L’USR aveva già mostrato nelle precedenti settimane una condotta rigida verso il fenomeno delle occupazioni, invitando i dirigenti scolastici a “denunciare formalmente il reato di interruzione del pubblico servizio” e anche “gli occupanti”.

Adesso, il dg Rocco Pinneri, si legge su Italia Oggi, fa sapere che se gli studenti perderanno troppi giorni di lezione per le occupazioni, dovranno recuperarli perché l’anno scolastico per legge è valido con un minimo di 200 giorni di lezioni obbligatorie o meglio la frequenza di almeno 3/4 dell’orario annuale. Sotto tale soglia scatta il recupero.

Il testo unico, relativo alla scuola, ossia il Decreto legislativo n. 297/94, prevede infatti che l’anno scolastico è valido se si svolgono 200 giorni di lezione. Così leggiamo nell’articolo 74/3 del predetto decreto: Allo svolgimento delle lezioni sono assegnati almeno 200 giorni.

A conferma di ciò, ricordiamo che durante i primi 2 anni di pandemia covid era stato necessario un intervento ministeriale ad hoc per stabilire che, nonostante non si raggiungesse tale soglia dei 200 giorni, la validità dell’anno scolastico veniva conservata.

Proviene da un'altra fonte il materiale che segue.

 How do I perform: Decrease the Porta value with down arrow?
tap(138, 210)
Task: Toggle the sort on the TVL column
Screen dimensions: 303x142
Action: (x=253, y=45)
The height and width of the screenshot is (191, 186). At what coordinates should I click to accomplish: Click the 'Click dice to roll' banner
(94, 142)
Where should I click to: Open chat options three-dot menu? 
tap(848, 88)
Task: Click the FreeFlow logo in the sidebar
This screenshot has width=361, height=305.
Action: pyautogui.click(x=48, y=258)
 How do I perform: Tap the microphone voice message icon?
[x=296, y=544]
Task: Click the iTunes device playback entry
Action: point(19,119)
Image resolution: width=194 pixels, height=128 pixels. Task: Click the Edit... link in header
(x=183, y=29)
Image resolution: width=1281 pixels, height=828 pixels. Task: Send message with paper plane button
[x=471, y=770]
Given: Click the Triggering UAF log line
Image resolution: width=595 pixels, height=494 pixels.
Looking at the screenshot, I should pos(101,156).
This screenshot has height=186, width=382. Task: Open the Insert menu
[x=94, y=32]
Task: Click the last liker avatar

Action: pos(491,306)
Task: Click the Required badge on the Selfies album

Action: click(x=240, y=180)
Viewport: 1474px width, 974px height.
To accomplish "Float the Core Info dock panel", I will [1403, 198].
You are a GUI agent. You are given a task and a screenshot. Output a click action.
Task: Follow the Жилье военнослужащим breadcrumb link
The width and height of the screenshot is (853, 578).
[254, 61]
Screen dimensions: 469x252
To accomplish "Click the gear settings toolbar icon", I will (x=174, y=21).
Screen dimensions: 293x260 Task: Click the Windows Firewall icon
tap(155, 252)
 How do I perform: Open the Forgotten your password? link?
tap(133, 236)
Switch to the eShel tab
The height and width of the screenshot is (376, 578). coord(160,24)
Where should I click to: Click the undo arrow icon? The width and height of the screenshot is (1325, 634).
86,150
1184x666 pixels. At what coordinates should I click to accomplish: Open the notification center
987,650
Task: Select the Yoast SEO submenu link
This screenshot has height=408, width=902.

Nella prospettiva dell’Usr Lazio, in questo modo per recuperae i giorni di occupazione potrebbero saltare ponti già previsti dal calendario scolastico dell’anno in corso o addirittura terminare più tardi le lezioni. O prevedere rientri pomeridiani. Prolungare le lezioni fino a giugno inoltrato, però, fa notare Cristina Costarelli, numero uno di ANP Lazio, significherebbe trovarsi davanti al problema di come retribuire i docenti e il personale.